Sunday I had been told about a Pow Wow at the Daybreak Star Indian Cultural Center in Discovery Park which sounded a lot more exciting than a second day at the Bite so I had a very nice Bike ride over to the park only to discover if I had bothered to research it just a little bit I would have found it was not free to get in and had the necesary five dollars on me. (thanks to modern technology and a bicycle I am happily cashless most of the time but every now and again it bites me) So instead I took a walk in the Wolf Tree Nature Trail and did a few pages worth of thumbnail sketches of trees.
I took my own sweet time going home with a brief stop at Gasworks Park to draw sword fighters and then ran some errands and had a nice relaxing evening.
I have five words to say about Pacific Rim.
Get To A Theater Soonest.
Anyway I was certainly expecting to enjoy Pacific Rim after all I like Kaiju movies, I like mecha and most important I really like Guillermo del Toro. But having said that I was only expecting to enjoy it I was primarily there to give support to del Toro’s work because if his “paying dues” films don’t get enough love then the films he really wants to do might not get funded.
So I’m going in more for the art and special effects and while going out of my way to ignore the rule of cubes am looking forward to nitpick it to death. And for the first half an hour or so that was exactly what I got and I was having fun nit picking asking all of the usual questions like “if they have Jaeger technology why do they have humans working on that huge project” and “why is the cockpit in the robot’s extremely vulnerable head?” … and then it got better… and BETTER and I stopped asking questions and spent the rest of the movie gripping my chair in excitement and occasionally applauding.
In a way despite being very much a del Toro film I found myself thinking of it as a Tarantino film in that it was a love letter to a specific genre with all of the in jokes and cliches going down a long checklist… but in a good way. We had the damaged ace with a dead brother, we had the dying commander, the asshole rival, comrades sacrificing themselves for the greater good and Bushido all the way I don’t think a single thing was missed and I loved every minute of it.
So what did I like about this best ? This was a movie that ran on rule of cool all the way and I loved it for it everything from a future Hong Kong that made the set from Blade Runner look like a resort spot to robots using freighters as clubs it was glorious. It’s one thing for a movie to have spectacular effects it is another thing for an artist to know what to do with them. Also it was great seeing actors having fun for a while it was hard to see who stole more scenes Ron Perlman or Idris Elba.
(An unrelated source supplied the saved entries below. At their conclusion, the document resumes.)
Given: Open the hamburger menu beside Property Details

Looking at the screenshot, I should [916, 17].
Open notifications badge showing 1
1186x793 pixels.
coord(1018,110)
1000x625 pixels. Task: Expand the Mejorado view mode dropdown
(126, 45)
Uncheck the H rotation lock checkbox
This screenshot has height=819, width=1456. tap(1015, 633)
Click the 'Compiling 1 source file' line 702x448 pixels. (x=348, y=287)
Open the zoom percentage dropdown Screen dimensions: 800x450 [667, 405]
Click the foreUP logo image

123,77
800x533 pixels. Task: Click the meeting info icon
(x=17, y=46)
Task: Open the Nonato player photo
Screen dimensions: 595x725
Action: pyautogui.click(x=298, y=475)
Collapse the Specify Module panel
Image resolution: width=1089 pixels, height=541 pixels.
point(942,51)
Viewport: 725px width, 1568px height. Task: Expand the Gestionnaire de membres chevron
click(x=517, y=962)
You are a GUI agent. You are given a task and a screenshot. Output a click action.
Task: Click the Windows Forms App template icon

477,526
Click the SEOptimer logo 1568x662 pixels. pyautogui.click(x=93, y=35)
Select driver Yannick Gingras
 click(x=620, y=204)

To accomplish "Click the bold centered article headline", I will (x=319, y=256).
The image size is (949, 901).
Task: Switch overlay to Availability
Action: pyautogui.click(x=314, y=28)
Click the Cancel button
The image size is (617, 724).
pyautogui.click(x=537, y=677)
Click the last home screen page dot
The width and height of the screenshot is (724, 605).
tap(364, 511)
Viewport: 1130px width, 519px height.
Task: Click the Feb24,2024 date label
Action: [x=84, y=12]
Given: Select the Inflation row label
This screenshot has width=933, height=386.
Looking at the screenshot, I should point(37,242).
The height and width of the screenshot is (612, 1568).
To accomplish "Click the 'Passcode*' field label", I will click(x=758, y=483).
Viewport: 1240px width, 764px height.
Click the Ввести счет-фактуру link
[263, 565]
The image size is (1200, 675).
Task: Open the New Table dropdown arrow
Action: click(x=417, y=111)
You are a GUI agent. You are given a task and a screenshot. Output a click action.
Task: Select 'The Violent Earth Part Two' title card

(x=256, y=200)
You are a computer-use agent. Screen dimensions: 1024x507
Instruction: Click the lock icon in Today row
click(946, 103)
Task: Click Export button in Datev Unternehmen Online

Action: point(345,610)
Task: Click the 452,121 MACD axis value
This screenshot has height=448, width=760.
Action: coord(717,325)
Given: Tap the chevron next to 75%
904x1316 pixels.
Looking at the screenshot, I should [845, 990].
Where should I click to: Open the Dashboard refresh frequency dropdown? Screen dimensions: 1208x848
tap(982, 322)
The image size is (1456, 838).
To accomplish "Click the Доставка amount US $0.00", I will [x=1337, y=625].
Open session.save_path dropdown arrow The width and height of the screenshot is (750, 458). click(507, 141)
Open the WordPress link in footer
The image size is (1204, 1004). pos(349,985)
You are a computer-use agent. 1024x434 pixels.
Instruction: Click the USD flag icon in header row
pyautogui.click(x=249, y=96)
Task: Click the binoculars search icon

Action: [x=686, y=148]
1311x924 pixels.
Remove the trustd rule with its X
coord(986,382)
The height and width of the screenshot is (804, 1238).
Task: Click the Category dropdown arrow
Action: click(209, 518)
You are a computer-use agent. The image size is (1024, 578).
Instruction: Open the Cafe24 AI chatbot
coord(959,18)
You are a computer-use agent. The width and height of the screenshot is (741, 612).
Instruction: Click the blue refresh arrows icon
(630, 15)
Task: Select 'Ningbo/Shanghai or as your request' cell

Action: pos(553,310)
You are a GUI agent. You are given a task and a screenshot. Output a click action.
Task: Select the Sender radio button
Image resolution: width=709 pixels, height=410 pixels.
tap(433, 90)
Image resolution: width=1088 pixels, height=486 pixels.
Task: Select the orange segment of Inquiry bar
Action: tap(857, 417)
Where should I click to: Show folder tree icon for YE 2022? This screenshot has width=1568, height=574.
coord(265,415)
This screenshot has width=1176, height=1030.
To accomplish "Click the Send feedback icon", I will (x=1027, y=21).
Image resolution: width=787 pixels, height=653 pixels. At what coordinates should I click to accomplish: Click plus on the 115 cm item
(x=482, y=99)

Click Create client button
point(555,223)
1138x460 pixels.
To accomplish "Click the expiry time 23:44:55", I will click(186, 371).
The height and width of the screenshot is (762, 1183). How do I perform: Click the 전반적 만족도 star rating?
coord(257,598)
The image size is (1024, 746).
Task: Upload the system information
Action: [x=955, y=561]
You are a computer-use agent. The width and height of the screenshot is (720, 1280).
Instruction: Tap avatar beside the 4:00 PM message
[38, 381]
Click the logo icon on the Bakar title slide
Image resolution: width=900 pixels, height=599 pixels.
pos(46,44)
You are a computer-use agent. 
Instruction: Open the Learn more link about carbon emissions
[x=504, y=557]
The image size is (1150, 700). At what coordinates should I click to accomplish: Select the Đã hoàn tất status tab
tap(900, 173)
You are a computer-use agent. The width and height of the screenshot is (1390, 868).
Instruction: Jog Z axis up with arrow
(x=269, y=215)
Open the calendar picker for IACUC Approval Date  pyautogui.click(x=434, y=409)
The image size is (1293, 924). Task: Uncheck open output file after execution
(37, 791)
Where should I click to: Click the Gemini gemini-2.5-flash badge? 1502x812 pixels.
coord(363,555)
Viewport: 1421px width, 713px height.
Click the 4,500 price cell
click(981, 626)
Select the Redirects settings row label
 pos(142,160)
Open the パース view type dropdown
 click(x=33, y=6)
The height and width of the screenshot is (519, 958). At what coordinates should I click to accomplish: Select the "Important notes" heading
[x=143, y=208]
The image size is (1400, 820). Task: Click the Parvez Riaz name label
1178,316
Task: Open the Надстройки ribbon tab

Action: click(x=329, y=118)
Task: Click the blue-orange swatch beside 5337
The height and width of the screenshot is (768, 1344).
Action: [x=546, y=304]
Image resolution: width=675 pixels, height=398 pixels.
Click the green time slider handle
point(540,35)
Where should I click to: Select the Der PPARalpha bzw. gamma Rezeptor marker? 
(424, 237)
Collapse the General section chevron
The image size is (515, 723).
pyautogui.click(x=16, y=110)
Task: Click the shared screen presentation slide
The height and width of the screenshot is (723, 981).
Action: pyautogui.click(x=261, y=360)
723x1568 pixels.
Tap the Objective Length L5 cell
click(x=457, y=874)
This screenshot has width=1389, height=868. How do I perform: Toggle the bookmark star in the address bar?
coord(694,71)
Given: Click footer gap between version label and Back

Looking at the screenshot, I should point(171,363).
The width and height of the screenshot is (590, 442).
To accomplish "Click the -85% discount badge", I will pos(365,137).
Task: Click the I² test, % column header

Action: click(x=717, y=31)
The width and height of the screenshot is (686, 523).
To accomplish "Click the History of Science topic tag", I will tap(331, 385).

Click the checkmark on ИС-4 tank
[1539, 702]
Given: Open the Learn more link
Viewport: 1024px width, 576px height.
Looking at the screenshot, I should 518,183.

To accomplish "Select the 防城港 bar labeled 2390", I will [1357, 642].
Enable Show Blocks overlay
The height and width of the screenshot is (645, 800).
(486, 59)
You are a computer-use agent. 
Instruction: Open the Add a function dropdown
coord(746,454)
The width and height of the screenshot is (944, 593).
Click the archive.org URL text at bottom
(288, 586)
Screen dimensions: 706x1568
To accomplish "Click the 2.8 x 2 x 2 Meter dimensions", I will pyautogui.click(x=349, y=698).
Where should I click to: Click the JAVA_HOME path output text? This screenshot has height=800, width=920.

An on a final not the Ramin Djawadi soundtrack is now on my list for jingoistic Fourth of July firework music.
This week’s sketch is from the Seattle Peace conference at Gasworks Park featuring Jessica Lynne and several others which occurred on June 30th.
I really liked the way the Performers were framed by either the downtown skyline or Queen Anne Hill and the Aurora Bridge.
It was a lot of fun though a bit of an ordeal as it was in the middle of the first heat wave of the season. (Something I underestimated completely and got my first farmer’s tan of the year for my troubles.)
I just began rereading Tinker, Tailor, Soldier, Spy for the umpteenth time and it still remains my favorite John le Carré novel and probably my favorite spy thriller of all time. I’ve enjoyed both adaptations though I still like the Alec Guinness version the best. So today here is my favorite quote from the book; George Smiley’s frustrated complaint about bureaucratic rationalization (it still sounds best when Alec Guiness is saying it)
Reason as motive, or reason as logic, or reason as a way of life? They don’t have to give me a reason – i can write my own damn reasons! And that is not the same as the half-baked tolerance from no longer caring!
Today’s Rhapsody is the Ukranian Rhapsody by Theo Teris.